To ensure the success of the limited proteolysis reaction, sample quality and native folding are paramount.

Sample Type	Minimum Requirement	Recommended Amount	Buffer / Preparation Notes	Suitable Readout
Cell Lysate / Cell Pellet	≥ 1-2 mg total protein	3-5 mg preferred	Native, non-denaturing buffer	SDS-PAGE or LC-MS/MS
Tissue Lysate	≥ 2 mg total protein	5 mg preferred	Homogenized in native buffer	SDS-PAGE or LC-MS/MS
Plant Tissues	≥ 1 g wet weight	2-5 g preferred	Requires specialized plant extraction protocols	SDS-PAGE or LC-MS/MS
Small Molecule	≥ 1-2 mg	5 mg (purity >95%)	DMSO stock or suitable solvent	All workflows
Recombinant Protein	≥ 100 µg	200 µg	Purified, native folding	Targeted Validation (WB)

Important Submission Notes:

Avoid strong denaturants (like urea or >0.1% SDS) during lysis, as the native protein fold must be intact for ligand binding and thermodynamic stabilization to occur.
Compound solvent compatibility should be confirmed before assay setup.
For global proteomics-based target identification, higher protein inputs are strongly preferred to ensure deep proteome coverage.

Frequently Asked Questions About DARTS Services

What types of compounds are best suited for DARTS?

DARTS is universally applicable to small molecules, but it is invaluable for natural products, non-covalent inhibitors, and structurally fragile compounds that cannot tolerate the addition of a chemical linker.

When should I choose DARTS instead of TPP?

While both are label-free, DARTS does not rely on heating the sample. Choose DARTS if your target proteins do not exhibit clear melting curves in thermal shift assays, or if you require a rapid, orthogonal validation method using standard Western blotting infrastructure.

Can DARTS identify targets for natural products?

Yes. Because DARTS uses the unmodified, native molecule, it is considered one of the premier methodologies for natural product target deconvolution.

Does DARTS require compound modification?

No. DARTS is completely label-free and relies solely on the natural binding affinity between your drug and its target.

Can DARTS be used for orthogonal validation?

Absolutely. DARTS is frequently utilized as a secondary biophysical validation step to confirm hits originally discovered via ABPP, TPP, phenotypic screening, or in silico docking.

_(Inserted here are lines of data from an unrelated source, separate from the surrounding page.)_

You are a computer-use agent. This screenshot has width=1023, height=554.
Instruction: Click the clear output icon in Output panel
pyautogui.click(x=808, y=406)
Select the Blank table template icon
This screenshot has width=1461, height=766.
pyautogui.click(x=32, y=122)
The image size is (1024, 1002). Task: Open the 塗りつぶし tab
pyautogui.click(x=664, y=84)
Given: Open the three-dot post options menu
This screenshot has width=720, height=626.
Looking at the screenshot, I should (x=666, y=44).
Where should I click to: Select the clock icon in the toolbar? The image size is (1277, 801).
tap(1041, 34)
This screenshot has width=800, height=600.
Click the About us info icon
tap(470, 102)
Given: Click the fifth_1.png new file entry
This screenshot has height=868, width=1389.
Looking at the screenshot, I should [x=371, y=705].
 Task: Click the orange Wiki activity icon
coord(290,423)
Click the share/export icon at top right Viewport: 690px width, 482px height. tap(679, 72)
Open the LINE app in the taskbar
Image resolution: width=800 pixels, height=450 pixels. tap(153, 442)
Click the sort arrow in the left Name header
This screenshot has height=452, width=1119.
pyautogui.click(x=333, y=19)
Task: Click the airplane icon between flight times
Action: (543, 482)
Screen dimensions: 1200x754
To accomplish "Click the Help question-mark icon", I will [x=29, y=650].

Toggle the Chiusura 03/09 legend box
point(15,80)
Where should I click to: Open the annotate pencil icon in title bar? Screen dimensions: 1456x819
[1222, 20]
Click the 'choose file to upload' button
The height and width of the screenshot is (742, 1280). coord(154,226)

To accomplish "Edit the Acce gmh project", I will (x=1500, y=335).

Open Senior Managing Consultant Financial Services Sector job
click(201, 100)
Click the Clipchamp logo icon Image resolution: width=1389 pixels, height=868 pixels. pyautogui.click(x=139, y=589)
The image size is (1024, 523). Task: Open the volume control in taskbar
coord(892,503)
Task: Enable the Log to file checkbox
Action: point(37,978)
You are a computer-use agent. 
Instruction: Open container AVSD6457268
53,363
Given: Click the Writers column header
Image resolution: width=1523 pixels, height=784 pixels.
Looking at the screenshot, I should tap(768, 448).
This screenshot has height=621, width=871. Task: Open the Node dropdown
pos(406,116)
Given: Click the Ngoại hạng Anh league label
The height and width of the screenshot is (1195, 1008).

What sample format is required?

We typically require native cell or tissue lysates (extracted without harsh denaturants) and the pure small molecule compound dissolved in a compatible solvent like DMSO.

Can DARTS be coupled to LC-MS/MS?

Yes. While often used with gels for targeted validation, Creative Proteomics couples DARTS with high-resolution Orbitrap mass spectrometry to perform unbiased, proteome-wide target discovery and candidate ranking.

What are the limitations of DARTS?

DARTS relies on the ligand inducing a sufficient conformational change or steric hindrance to protect against proteases. Very small ligands binding to massive, highly flexible proteins may occasionally fail to produce a strong enough protection signal to clearly separate from the background proteome. In such cases, orthogonal methods like LiP-MS or TPP are recommended.